Ask how they are doing and if they seem to be down, offer a listening ear, or space if they’d prefer that.
From the giver’s end, no way to know what another person wants or needs until they voice it.
In other news…I have been [fill in the blank] lately. Each time someone here shares a personal story, I feel a little closer to sharing, but I’m still at the back of the room with my arms crossed over my chest with a cup of coffee, nodding as if I belong, and feeling a thousand miles away. Pain comes in so many levels and flavors.
Thank God for the friends in this place. They help in ways they will never know. hugs
Not just to you…but to anyone and everyone who needs to read this:
Sharing is not a prerequisite to being a part of this community/discussion.

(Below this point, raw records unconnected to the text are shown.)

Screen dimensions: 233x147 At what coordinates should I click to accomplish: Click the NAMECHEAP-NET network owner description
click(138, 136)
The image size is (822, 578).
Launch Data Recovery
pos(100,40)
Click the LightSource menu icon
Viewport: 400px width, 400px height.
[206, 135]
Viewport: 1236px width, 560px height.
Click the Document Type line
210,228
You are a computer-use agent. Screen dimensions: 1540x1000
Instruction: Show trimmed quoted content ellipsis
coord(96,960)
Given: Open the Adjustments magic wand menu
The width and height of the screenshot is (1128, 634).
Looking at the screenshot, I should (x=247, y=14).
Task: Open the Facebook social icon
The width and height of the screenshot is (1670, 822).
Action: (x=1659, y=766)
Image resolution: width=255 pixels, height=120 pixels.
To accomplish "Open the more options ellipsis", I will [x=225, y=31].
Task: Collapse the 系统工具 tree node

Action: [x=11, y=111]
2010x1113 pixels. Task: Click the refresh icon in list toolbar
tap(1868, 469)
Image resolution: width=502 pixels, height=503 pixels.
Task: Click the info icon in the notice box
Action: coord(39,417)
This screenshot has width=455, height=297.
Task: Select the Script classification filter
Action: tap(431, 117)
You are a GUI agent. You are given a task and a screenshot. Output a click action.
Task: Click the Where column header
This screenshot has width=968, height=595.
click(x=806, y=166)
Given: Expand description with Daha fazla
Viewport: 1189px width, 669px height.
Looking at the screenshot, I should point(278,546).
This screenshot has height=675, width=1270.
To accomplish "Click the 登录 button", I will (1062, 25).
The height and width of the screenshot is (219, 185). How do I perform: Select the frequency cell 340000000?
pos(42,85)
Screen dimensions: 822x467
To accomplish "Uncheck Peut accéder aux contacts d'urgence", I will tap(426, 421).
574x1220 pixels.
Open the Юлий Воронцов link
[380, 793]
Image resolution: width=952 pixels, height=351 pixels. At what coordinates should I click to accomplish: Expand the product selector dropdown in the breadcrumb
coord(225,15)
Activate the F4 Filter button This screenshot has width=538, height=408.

If you’re replying as a leader or member, if you’re liking posts or if you’re ̷j̷u̷s̷t̷ reading this thread, thank you because by even taking a moment to glance at the thread, you’ve already added to the views this topic receives and helped spread the message…even if it’s just taking the thread’s view count from 805 to 806.
That’s a tough question… as a teacher, I see this with students all the time. Thing is… some open up to me and other don’t… but as long as they know they have someone who will listen, whether it is me or someone else in the alliance, that’s all I can do… the hard thing is being ok with this limitation. Lol.
Sometimes I’ll drop a “thinking of you” message or maybe a funny picture, just to let them know I’m around if they need something. Everyone processes things differently so I don’t think there is a blanket answer to this.